EXERCISE: Quote the data below word for word, without changing a single character.

******

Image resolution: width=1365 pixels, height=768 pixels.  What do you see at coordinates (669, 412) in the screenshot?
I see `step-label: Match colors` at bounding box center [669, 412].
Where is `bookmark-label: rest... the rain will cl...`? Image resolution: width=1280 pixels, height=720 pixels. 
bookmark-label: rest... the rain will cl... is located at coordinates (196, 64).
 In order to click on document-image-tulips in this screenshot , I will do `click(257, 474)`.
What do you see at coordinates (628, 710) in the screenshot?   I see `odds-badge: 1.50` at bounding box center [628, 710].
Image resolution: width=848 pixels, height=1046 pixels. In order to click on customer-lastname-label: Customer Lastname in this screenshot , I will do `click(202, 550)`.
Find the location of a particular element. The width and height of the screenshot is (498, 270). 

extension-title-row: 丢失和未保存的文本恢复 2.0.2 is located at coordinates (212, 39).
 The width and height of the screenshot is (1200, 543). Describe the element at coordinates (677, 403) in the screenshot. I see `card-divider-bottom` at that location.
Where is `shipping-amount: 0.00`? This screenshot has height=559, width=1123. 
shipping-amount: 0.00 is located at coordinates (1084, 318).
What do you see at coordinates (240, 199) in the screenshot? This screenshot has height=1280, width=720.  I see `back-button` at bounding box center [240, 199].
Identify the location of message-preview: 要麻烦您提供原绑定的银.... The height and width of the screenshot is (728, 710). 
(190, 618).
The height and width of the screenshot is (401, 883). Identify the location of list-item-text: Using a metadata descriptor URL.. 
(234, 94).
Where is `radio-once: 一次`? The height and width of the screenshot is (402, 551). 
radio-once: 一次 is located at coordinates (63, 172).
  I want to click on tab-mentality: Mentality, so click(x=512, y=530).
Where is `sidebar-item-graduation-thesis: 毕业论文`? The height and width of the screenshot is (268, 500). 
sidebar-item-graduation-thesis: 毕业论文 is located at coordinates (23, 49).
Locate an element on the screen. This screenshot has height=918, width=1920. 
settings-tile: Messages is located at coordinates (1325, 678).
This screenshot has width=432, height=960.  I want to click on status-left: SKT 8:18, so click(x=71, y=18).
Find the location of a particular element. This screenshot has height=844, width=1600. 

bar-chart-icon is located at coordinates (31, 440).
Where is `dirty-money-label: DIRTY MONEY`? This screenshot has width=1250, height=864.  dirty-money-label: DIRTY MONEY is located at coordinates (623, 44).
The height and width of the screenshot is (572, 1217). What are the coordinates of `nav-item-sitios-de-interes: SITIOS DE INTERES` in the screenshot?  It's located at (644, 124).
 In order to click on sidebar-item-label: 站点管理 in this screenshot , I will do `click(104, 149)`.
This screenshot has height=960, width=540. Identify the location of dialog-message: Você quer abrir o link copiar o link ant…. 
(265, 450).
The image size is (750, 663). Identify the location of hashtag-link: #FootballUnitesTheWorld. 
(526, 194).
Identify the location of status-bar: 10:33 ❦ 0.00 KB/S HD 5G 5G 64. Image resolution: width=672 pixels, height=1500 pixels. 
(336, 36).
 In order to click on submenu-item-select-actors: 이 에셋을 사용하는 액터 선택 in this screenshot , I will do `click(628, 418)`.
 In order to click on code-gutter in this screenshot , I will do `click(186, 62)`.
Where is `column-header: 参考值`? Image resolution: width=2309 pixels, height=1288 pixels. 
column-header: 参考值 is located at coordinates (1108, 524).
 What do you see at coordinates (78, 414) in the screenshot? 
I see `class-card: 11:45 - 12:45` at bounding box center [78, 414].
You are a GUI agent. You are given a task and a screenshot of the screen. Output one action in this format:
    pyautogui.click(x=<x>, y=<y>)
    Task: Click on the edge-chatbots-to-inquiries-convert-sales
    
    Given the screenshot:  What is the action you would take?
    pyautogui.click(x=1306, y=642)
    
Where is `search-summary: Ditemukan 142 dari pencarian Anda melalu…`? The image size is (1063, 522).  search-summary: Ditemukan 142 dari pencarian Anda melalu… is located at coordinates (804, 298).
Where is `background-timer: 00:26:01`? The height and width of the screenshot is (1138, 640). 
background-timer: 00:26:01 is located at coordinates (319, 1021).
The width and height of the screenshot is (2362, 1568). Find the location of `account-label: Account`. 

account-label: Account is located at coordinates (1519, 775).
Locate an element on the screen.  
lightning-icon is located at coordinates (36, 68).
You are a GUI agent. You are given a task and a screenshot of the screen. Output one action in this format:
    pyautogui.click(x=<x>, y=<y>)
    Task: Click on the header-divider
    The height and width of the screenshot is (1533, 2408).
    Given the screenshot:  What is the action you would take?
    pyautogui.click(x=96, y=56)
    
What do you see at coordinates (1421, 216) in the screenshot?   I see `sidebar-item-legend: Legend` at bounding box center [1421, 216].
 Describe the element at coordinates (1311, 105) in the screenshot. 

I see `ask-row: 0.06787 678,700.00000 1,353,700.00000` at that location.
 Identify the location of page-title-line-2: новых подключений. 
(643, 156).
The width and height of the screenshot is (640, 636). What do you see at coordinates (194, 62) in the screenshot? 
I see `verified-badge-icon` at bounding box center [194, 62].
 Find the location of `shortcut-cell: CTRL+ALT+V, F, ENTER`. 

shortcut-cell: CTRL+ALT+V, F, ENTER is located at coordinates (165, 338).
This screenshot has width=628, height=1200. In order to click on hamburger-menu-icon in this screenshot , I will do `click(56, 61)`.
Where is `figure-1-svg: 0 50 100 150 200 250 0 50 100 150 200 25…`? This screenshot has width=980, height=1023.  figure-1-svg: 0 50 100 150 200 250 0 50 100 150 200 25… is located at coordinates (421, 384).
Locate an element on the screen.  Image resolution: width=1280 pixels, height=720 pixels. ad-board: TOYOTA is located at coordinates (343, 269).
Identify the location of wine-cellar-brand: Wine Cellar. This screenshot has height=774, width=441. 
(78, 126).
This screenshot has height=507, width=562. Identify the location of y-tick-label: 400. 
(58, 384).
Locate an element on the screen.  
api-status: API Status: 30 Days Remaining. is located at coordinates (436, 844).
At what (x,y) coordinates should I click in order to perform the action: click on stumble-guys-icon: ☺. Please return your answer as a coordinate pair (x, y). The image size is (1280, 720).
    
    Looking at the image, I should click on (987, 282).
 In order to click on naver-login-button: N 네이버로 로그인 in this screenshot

******

RESULT FOR THIS TASK:
Image resolution: width=1365 pixels, height=768 pixels.  What do you see at coordinates (669, 412) in the screenshot?
I see `step-label: Match colors` at bounding box center [669, 412].
Where is `bookmark-label: rest... the rain will cl...`? Image resolution: width=1280 pixels, height=720 pixels. 
bookmark-label: rest... the rain will cl... is located at coordinates (196, 64).
 In order to click on document-image-tulips in this screenshot , I will do `click(257, 474)`.
What do you see at coordinates (628, 710) in the screenshot?   I see `odds-badge: 1.50` at bounding box center [628, 710].
Image resolution: width=848 pixels, height=1046 pixels. In order to click on customer-lastname-label: Customer Lastname in this screenshot , I will do `click(202, 550)`.
Find the location of a particular element. The width and height of the screenshot is (498, 270). 

extension-title-row: 丢失和未保存的文本恢复 2.0.2 is located at coordinates (212, 39).
 The width and height of the screenshot is (1200, 543). Describe the element at coordinates (677, 403) in the screenshot. I see `card-divider-bottom` at that location.
Where is `shipping-amount: 0.00`? This screenshot has height=559, width=1123. 
shipping-amount: 0.00 is located at coordinates (1084, 318).
What do you see at coordinates (240, 199) in the screenshot? This screenshot has height=1280, width=720.  I see `back-button` at bounding box center [240, 199].
Identify the location of message-preview: 要麻烦您提供原绑定的银.... The height and width of the screenshot is (728, 710). 
(190, 618).
The height and width of the screenshot is (401, 883). Identify the location of list-item-text: Using a metadata descriptor URL.. 
(234, 94).
Where is `radio-once: 一次`? The height and width of the screenshot is (402, 551). 
radio-once: 一次 is located at coordinates (63, 172).
  I want to click on tab-mentality: Mentality, so click(x=512, y=530).
Where is `sidebar-item-graduation-thesis: 毕业论文`? The height and width of the screenshot is (268, 500). 
sidebar-item-graduation-thesis: 毕业论文 is located at coordinates (23, 49).
Locate an element on the screen. This screenshot has height=918, width=1920. 
settings-tile: Messages is located at coordinates (1325, 678).
This screenshot has width=432, height=960.  I want to click on status-left: SKT 8:18, so click(x=71, y=18).
Find the location of a particular element. This screenshot has height=844, width=1600. 

bar-chart-icon is located at coordinates (31, 440).
Where is `dirty-money-label: DIRTY MONEY`? This screenshot has width=1250, height=864.  dirty-money-label: DIRTY MONEY is located at coordinates (623, 44).
The height and width of the screenshot is (572, 1217). What are the coordinates of `nav-item-sitios-de-interes: SITIOS DE INTERES` in the screenshot?  It's located at (644, 124).
 In order to click on sidebar-item-label: 站点管理 in this screenshot , I will do `click(104, 149)`.
This screenshot has height=960, width=540. Identify the location of dialog-message: Você quer abrir o link copiar o link ant…. 
(265, 450).
The image size is (750, 663). Identify the location of hashtag-link: #FootballUnitesTheWorld. 
(526, 194).
Identify the location of status-bar: 10:33 ❦ 0.00 KB/S HD 5G 5G 64. Image resolution: width=672 pixels, height=1500 pixels. 
(336, 36).
 In order to click on submenu-item-select-actors: 이 에셋을 사용하는 액터 선택 in this screenshot , I will do `click(628, 418)`.
 In order to click on code-gutter in this screenshot , I will do `click(186, 62)`.
Where is `column-header: 参考值`? Image resolution: width=2309 pixels, height=1288 pixels. 
column-header: 参考值 is located at coordinates (1108, 524).
 What do you see at coordinates (78, 414) in the screenshot? 
I see `class-card: 11:45 - 12:45` at bounding box center [78, 414].
You are a GUI agent. You are given a task and a screenshot of the screen. Output one action in this format:
    pyautogui.click(x=<x>, y=<y>)
    Task: Click on the edge-chatbots-to-inquiries-convert-sales
    
    Given the screenshot:  What is the action you would take?
    pyautogui.click(x=1306, y=642)
    
Where is `search-summary: Ditemukan 142 dari pencarian Anda melalu…`? The image size is (1063, 522).  search-summary: Ditemukan 142 dari pencarian Anda melalu… is located at coordinates (804, 298).
Where is `background-timer: 00:26:01`? The height and width of the screenshot is (1138, 640). 
background-timer: 00:26:01 is located at coordinates (319, 1021).
The width and height of the screenshot is (2362, 1568). Find the location of `account-label: Account`. 

account-label: Account is located at coordinates (1519, 775).
Locate an element on the screen.  
lightning-icon is located at coordinates (36, 68).
You are a GUI agent. You are given a task and a screenshot of the screen. Output one action in this format:
    pyautogui.click(x=<x>, y=<y>)
    Task: Click on the header-divider
    The height and width of the screenshot is (1533, 2408).
    Given the screenshot:  What is the action you would take?
    pyautogui.click(x=96, y=56)
    
What do you see at coordinates (1421, 216) in the screenshot?   I see `sidebar-item-legend: Legend` at bounding box center [1421, 216].
 Describe the element at coordinates (1311, 105) in the screenshot. 

I see `ask-row: 0.06787 678,700.00000 1,353,700.00000` at that location.
 Identify the location of page-title-line-2: новых подключений. 
(643, 156).
The width and height of the screenshot is (640, 636). What do you see at coordinates (194, 62) in the screenshot? 
I see `verified-badge-icon` at bounding box center [194, 62].
 Find the location of `shortcut-cell: CTRL+ALT+V, F, ENTER`. 

shortcut-cell: CTRL+ALT+V, F, ENTER is located at coordinates (165, 338).
This screenshot has width=628, height=1200. In order to click on hamburger-menu-icon in this screenshot , I will do `click(56, 61)`.
Where is `figure-1-svg: 0 50 100 150 200 250 0 50 100 150 200 25…`? This screenshot has width=980, height=1023.  figure-1-svg: 0 50 100 150 200 250 0 50 100 150 200 25… is located at coordinates (421, 384).
Locate an element on the screen.  Image resolution: width=1280 pixels, height=720 pixels. ad-board: TOYOTA is located at coordinates (343, 269).
Identify the location of wine-cellar-brand: Wine Cellar. This screenshot has height=774, width=441. 
(78, 126).
This screenshot has height=507, width=562. Identify the location of y-tick-label: 400. 
(58, 384).
Locate an element on the screen.  
api-status: API Status: 30 Days Remaining. is located at coordinates (436, 844).
At what (x,y) coordinates should I click in order to perform the action: click on stumble-guys-icon: ☺. Please return your answer as a coordinate pair (x, y). The image size is (1280, 720).
    
    Looking at the image, I should click on (987, 282).
 In order to click on naver-login-button: N 네이버로 로그인 in this screenshot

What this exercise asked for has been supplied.